Transcribe the listing below in its entirety.
__________________________________________________
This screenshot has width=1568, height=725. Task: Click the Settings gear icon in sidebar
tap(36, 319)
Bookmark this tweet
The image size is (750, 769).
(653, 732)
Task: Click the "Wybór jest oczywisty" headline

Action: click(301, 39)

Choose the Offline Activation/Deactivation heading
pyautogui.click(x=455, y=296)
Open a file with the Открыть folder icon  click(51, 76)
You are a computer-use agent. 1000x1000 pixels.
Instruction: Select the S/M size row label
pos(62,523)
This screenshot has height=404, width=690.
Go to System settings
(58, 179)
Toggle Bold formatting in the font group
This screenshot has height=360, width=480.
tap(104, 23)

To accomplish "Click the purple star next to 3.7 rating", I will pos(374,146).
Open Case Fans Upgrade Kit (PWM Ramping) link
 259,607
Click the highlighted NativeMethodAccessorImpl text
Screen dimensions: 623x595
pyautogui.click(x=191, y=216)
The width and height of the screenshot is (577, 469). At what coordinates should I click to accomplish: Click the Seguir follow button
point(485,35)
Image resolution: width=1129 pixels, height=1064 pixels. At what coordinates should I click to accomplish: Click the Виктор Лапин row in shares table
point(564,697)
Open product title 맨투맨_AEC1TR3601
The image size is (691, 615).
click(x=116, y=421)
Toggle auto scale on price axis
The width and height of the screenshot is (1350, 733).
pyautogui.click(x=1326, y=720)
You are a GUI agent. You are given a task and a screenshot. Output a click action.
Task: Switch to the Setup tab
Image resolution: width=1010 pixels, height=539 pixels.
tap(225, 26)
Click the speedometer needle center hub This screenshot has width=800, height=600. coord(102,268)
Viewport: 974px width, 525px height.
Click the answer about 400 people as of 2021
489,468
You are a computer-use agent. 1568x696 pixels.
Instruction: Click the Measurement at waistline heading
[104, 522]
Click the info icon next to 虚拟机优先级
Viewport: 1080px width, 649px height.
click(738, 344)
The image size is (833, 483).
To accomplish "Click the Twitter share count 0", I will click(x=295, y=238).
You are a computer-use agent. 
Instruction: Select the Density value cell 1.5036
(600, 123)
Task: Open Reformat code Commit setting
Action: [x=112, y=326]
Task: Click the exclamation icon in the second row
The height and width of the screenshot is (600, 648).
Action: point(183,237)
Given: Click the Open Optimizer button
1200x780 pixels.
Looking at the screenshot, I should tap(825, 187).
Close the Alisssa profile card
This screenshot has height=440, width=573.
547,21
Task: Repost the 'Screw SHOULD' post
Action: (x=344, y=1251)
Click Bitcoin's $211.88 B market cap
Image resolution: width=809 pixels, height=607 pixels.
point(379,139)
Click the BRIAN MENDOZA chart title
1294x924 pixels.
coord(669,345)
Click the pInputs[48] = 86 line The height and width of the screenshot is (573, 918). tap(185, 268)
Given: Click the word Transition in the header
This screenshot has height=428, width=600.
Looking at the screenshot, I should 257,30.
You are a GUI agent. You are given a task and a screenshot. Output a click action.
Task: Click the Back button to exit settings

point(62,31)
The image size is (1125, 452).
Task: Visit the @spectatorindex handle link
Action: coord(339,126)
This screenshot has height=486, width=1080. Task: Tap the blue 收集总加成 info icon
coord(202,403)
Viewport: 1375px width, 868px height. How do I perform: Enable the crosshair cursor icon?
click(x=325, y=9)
__________________________________________________
*Response area*
This screenshot has width=1568, height=725. Task: Click the Settings gear icon in sidebar
tap(36, 319)
Bookmark this tweet
The image size is (750, 769).
(653, 732)
Task: Click the "Wybór jest oczywisty" headline

Action: click(301, 39)

Choose the Offline Activation/Deactivation heading
pyautogui.click(x=455, y=296)
Open a file with the Открыть folder icon  click(51, 76)
You are a computer-use agent. 1000x1000 pixels.
Instruction: Select the S/M size row label
pos(62,523)
This screenshot has height=404, width=690.
Go to System settings
(58, 179)
Toggle Bold formatting in the font group
This screenshot has height=360, width=480.
tap(104, 23)

To accomplish "Click the purple star next to 3.7 rating", I will pos(374,146).
Open Case Fans Upgrade Kit (PWM Ramping) link
 259,607
Click the highlighted NativeMethodAccessorImpl text
Screen dimensions: 623x595
pyautogui.click(x=191, y=216)
The width and height of the screenshot is (577, 469). At what coordinates should I click to accomplish: Click the Seguir follow button
point(485,35)
Image resolution: width=1129 pixels, height=1064 pixels. At what coordinates should I click to accomplish: Click the Виктор Лапин row in shares table
point(564,697)
Open product title 맨투맨_AEC1TR3601
The image size is (691, 615).
click(x=116, y=421)
Toggle auto scale on price axis
The width and height of the screenshot is (1350, 733).
pyautogui.click(x=1326, y=720)
You are a GUI agent. You are given a task and a screenshot. Output a click action.
Task: Switch to the Setup tab
Image resolution: width=1010 pixels, height=539 pixels.
tap(225, 26)
Click the speedometer needle center hub This screenshot has width=800, height=600. coord(102,268)
Viewport: 974px width, 525px height.
Click the answer about 400 people as of 2021
489,468
You are a computer-use agent. 1568x696 pixels.
Instruction: Click the Measurement at waistline heading
[104, 522]
Click the info icon next to 虚拟机优先级
Viewport: 1080px width, 649px height.
click(738, 344)
The image size is (833, 483).
To accomplish "Click the Twitter share count 0", I will click(x=295, y=238).
You are a computer-use agent. 
Instruction: Select the Density value cell 1.5036
(600, 123)
Task: Open Reformat code Commit setting
Action: [x=112, y=326]
Task: Click the exclamation icon in the second row
The height and width of the screenshot is (600, 648).
Action: point(183,237)
Given: Click the Open Optimizer button
1200x780 pixels.
Looking at the screenshot, I should tap(825, 187).
Close the Alisssa profile card
This screenshot has height=440, width=573.
547,21
Task: Repost the 'Screw SHOULD' post
Action: (x=344, y=1251)
Click Bitcoin's $211.88 B market cap
Image resolution: width=809 pixels, height=607 pixels.
point(379,139)
Click the BRIAN MENDOZA chart title
1294x924 pixels.
coord(669,345)
Click the pInputs[48] = 86 line The height and width of the screenshot is (573, 918). tap(185, 268)
Given: Click the word Transition in the header
This screenshot has height=428, width=600.
Looking at the screenshot, I should 257,30.
You are a GUI agent. You are given a task and a screenshot. Output a click action.
Task: Click the Back button to exit settings

point(62,31)
The image size is (1125, 452).
Task: Visit the @spectatorindex handle link
Action: coord(339,126)
This screenshot has height=486, width=1080. Task: Tap the blue 收集总加成 info icon
coord(202,403)
Viewport: 1375px width, 868px height. How do I perform: Enable the crosshair cursor icon?
click(x=325, y=9)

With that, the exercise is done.